▸ Raw records:

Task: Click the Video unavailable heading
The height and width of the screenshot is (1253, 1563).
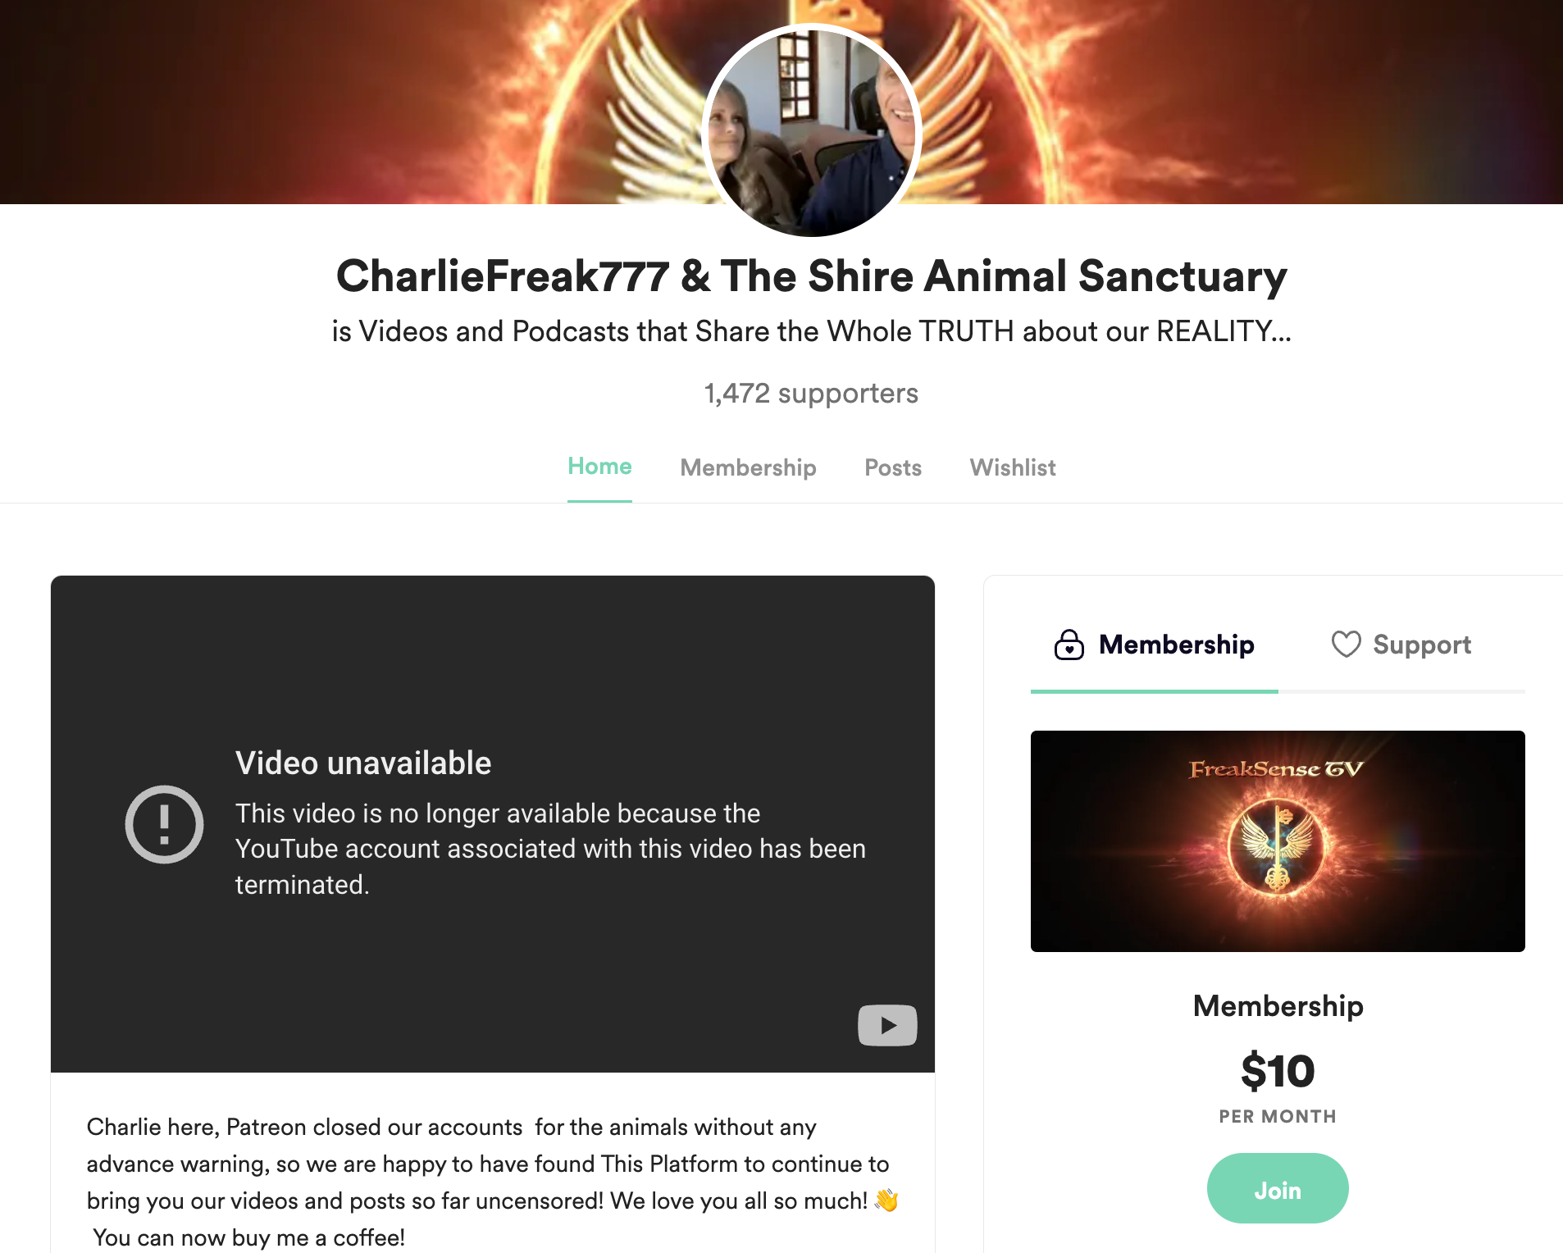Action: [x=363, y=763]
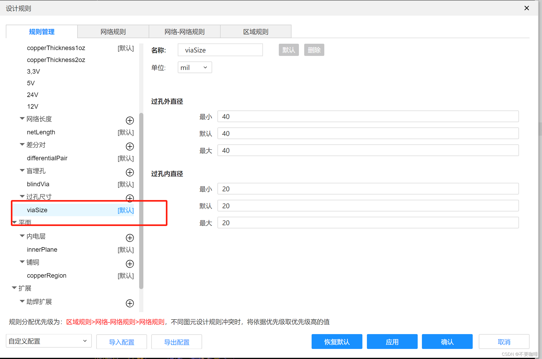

...

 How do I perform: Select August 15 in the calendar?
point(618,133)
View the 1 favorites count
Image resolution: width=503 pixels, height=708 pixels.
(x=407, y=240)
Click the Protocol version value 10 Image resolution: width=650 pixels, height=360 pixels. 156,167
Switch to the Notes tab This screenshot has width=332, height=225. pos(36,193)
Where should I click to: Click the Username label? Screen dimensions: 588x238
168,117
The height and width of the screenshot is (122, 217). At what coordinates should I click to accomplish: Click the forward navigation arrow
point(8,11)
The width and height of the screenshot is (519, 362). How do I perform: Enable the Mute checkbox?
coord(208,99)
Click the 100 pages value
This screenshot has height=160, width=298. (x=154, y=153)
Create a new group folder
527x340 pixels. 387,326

▸ Written instruction: In the rows from the line containing "Where should I" through the line containing "point(8,11)", both included, switch "Username" to "Email". Give back only those lines with nothing else changed.

▸ Task solution:
Where should I click to: Click the Email label? Screen dimensions: 588x238
168,117
The height and width of the screenshot is (122, 217). At what coordinates should I click to accomplish: Click the forward navigation arrow
point(8,11)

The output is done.